▸ Collected data entries:
----

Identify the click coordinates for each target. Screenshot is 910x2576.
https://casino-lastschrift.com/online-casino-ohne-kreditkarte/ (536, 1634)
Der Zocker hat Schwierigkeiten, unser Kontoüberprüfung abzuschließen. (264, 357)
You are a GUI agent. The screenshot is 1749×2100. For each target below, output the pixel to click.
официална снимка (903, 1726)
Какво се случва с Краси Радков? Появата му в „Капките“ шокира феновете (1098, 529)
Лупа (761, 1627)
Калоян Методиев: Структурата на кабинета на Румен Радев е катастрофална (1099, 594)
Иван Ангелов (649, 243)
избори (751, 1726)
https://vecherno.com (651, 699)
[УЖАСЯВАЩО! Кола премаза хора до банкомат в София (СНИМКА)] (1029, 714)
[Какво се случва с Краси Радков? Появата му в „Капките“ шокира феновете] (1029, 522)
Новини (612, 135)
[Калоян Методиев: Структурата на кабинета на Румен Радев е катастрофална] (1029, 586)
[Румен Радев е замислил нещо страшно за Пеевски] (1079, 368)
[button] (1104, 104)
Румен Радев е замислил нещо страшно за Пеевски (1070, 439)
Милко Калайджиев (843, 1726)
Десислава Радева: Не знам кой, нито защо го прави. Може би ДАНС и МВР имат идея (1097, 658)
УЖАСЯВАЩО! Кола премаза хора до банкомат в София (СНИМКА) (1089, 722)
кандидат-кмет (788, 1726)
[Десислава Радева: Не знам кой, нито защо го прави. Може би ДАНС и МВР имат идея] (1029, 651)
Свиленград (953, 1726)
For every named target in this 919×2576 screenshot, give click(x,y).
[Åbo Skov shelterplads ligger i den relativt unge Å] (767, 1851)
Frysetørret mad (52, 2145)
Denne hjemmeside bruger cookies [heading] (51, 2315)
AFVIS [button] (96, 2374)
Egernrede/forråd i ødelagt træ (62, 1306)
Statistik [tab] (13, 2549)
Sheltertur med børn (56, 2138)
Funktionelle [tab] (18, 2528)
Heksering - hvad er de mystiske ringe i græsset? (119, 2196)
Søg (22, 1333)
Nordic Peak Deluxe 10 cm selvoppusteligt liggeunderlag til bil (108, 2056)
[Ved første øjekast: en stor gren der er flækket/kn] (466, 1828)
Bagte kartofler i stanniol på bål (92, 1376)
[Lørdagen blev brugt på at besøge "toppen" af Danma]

----

▸ Required work: Your answer should be the lines from the one containing "Nordic Peak Deluxe" through the end of the records, both included, output exactly and with nothing added.

▸ Solution for this problem:
Nordic Peak Deluxe 10 cm selvoppusteligt liggeunderlag til bil (108, 2056)
[Ved første øjekast: en stor gren der er flækket/kn] (466, 1828)
Bagte kartofler i stanniol på bål (92, 1376)
[Lørdagen blev brugt på at besøge "toppen" af Danma]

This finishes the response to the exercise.